Alexandra Shipp has literally nothing to do as Storm. Outside of making ice and having an out of nowhere moment with Xavier. Kodi Smit-McPhee is only there for Nightcrawler’s teleportation and Evan Peters for Quicksilver’s speed. Which is the only thing worth using in the X-Men’s mission to space. Jean is struck by the Phoenix Force similar to the more cosmic comic storyline. Despite it already seeming like Jean had it at the end of Apocalypse. Jean’s power surges and mood swings never feel natural when she wakes up. Only coming out when they attend a Mutant party. A musical light show from Halston Sage as Dazzler may be the only thing I liked in the movie. Just because Dazzler was a long time coming in an X-Men movie. Jean leaves to see her father at her childhood home where she causes mild chaos. The X-Men arrive to help her, but the brief fight results in Mystique’s already spoiled death. I honestly felt nothing. I was more angered by the fact that Quicksilver’s injuries leave him out of the entire movie! Kiss a fun 90’s running monstage goodbye.

Just as frustrating is Beast being so furious at Mystique’s death that he practically becomes a villain. Speaking of villain, they’re just coming up with any excuse to keep Michael Fassbender in the movie as Magneto. The U.S. Government has given Erik Lehnsherr his own island for whatever reason. In the comics, Genosha is a gleaming safe haven for Mutants lead by Magneto. Here it’s just a generic farming community. Jean goes to Erik for help in controlling her power, but he turns her away when she nearly kills military forces that arrive. While doing the dumbest telekinetic performances you’ve ever seen. Returning actors are trying to a degree, but the same can’t be said for Jessica Chastain. After being hinted at playing anyone from a Hellfire Club member to Lilandra of the Shi’ar Empire, they finally settled on Vuk. An alien from the insanely obscure D’Bari alien race. Rather than plant aliens, the D’Bari are just bland shapeshifting Skrull knock offs.

Chastain is really going for that Razzie with a lifeless monotone performance. Vuk is an awful forgettable antagonist with a generic plan to gain Jean’s Phoenix Force. Erik wears his helmet and Beast joins him in his mission to kill Jean. As does an insulting psychic version of Selene and a Mutant with deadly dreadlocks. Remaining X-Men Cyclops, Storm, Nightcrawler, and Professor X teleport to Jean’s location where they confront Magneto. Followed by the most forced, out of nowhere PG-13 F bomb dropped by Cyclops of all people. Then to add insult to injury, no one where’s a costume in the movie’s climax! Something no superhero movie should do in this day in age. The fight is full of Mutant powers, but it’s average at best. Magneto tries to kill Jean, but she breaks his helmet and throws him out.

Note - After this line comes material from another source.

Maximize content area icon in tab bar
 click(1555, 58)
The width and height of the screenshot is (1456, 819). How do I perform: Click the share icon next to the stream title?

Then Charles attempts to reason with her, but she makes him walk in an unintentionally laughable way. He reaches Jean, only to end up arrested by the Mutant Containment Unit (MCU, get it?!). What could have been a unique climax in outer space ended up a generic climax on a boring train. All the Mutants ban together to fight the D’Bari and Nightcrawler has an out of nowhere killing spree. Jean is freed just in time to face off against Vuk. Exploding into Phoenix energy and leaving me feeling absolutely nothing. Apart from confusion at the choice to rename Xavier’s school after the person who killed Mystique. Ending the entire Fox X-Men series on another game of chess and me begging the MCU to give us the X-Men we deserve. My response to Dark Phoenix is simply, to quote Magento, “Nobody cares anymore.”